The Twisted Bell

Voyager

Date: Mon, 23 Sep 1996 09:01:38 +1000
Subject: Voyager

Those wanting to skip another Voyager review, feel free. I got my copy last Tuesday (thanks to a friend in the UK - and delayed thanks to customs in Vancouver). Now it looks like I only saved a week on the Oz release date...

To cut a long story short (it's all been said, after all, and you can form your own opinions soon enough if you haven't already), put me down as another in the Gareth-Joern-Anil camp. My opinions of the album have softened since the dismay I felt on Tuesday, but overall this has to be another fine example of Mike at his water-treading-est. An album of B-sides, definitely, though I'd take 'Afghan' over Voyager any day. It definitely came a poor third to my other albums-of-the-week, Tom Petty's 'She's the One' and Aimee Mann's 'I'm With Stupid' (both brilliant, if anyone's interested).
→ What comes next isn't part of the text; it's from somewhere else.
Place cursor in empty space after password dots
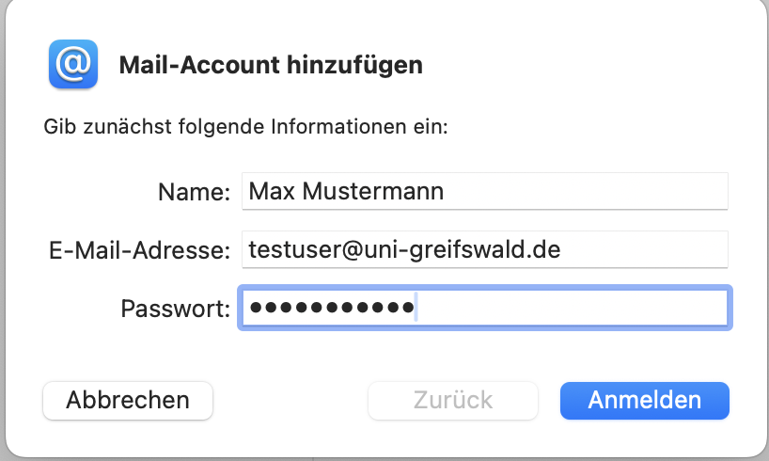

I was also rather nonplussed to see no fewer than six photos of Mike spread across the booklet and cover. (Needing a bit of an ego-boost, mate? Go on, you know we love you - you can put your shirt back on now, there's a good chap.)

On my first listen I can't say that even a much-lauded track like 'Flowers of the Forest' thrilled me much, because by then the other tracks had left me so cynical that I couldn't go with the flow of its swelling climax - even that felt contrived. (It was a sad insight into what much of Mike's genuinely excellent music must sound like to unattuned ears.) Oddly enough, the first moment when I felt that initial warm charge of recognition was in 'Women of Ireland', when the grumbling electric guitars come in; but then, that came only seconds after a moment of true horror, since the opening of WOI is as blatant an Enya-rip-off as I've heard. 'The Voyager' annoyed me a lot, too, with its pointless repetition and its cheesy synth-bagpipes (Mike keeps raiding his 1980s closet of Fairlight sounds, doesn't he?). The rest just left me pretty flat.
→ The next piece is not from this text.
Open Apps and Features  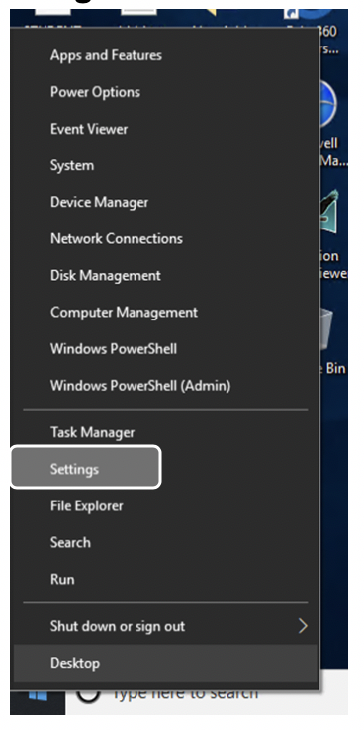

Until, that is, 'Mont St Michel'. The opening bars were genuinely exciting - a truly involving orchestral opening. It got a bit more 'comfortable' after that, though still with some genuinely interesting moments (and flashes, for me, of HR). Soundtracky? Maybe; but to me it sits well alongside a range of other ten-minutes-ish classical pieces: tone poems and overtures by the likes of Tchaikovsky, Brahms, Sibelius, Rachmaninov. This, I suspect, really is a piece that needs to be heard in a better context for its true colours to develop.

But the rest? Bleah. I even preferred TSODE. Nevertheless, I did find a few of the tunes sticking in my head and playing on permanent loop (which is what some of them sound like anyway). But then the last time that happened, it was for the latest McDonalds jingle ('it's Mac-time around the world'), and it damn-near drove me insane. (I've been down on McDonalds ever since one of their managers ticked me off for going through their drive-through on my bicycle, even though there were no cars waiting when I got there - this in the middle of an advertising campaign that showed smiling McDonalds employees plonking a burger onto a toy truck driven up to the drive-through window by a kid with a remote control.)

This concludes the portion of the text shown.